▸ **EXERCISE DETAILS**
Return exactly the span of lines in the following data that opens with the line containing "Gothic Purple Rose" and closes with the line containing "Blue/Yellow Mix-color Heat". Include nothing else.

▸ **INFORMATION PROVIDED**
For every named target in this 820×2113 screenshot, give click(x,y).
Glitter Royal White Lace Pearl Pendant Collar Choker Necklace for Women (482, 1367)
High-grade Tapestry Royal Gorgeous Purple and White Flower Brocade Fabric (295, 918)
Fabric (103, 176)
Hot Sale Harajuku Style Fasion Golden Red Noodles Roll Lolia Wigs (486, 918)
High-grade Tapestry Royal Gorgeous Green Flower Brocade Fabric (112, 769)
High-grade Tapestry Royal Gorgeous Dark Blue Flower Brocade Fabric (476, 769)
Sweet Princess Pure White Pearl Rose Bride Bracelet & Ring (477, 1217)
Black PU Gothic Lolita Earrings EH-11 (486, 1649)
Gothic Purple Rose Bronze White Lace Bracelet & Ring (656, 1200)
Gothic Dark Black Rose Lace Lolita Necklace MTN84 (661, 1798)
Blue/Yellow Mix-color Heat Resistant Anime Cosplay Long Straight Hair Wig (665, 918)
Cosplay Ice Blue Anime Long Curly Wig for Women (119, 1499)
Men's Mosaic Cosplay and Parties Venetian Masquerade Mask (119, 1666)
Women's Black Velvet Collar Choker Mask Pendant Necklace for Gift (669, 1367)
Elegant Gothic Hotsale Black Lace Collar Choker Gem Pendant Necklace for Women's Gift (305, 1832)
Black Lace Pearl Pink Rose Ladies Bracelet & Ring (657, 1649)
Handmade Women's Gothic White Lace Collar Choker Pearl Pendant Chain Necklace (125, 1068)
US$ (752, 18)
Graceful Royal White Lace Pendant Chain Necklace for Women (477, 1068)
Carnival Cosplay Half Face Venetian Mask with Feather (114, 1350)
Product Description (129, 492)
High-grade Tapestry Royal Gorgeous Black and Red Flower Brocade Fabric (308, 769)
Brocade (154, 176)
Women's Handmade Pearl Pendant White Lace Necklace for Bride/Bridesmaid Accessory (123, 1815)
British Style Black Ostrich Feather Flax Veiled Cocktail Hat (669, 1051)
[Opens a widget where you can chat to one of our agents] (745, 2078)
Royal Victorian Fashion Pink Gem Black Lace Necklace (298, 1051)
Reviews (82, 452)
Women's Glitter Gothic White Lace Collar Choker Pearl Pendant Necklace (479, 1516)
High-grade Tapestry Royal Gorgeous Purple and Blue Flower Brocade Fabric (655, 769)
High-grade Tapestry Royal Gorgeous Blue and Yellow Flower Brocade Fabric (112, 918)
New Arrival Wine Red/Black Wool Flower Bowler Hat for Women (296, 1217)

▸ **ANSWER TO THE EXERCISE**
Gothic Purple Rose Bronze White Lace Bracelet & Ring (656, 1200)
Gothic Dark Black Rose Lace Lolita Necklace MTN84 (661, 1798)
Blue/Yellow Mix-color Heat Resistant Anime Cosplay Long Straight Hair Wig (665, 918)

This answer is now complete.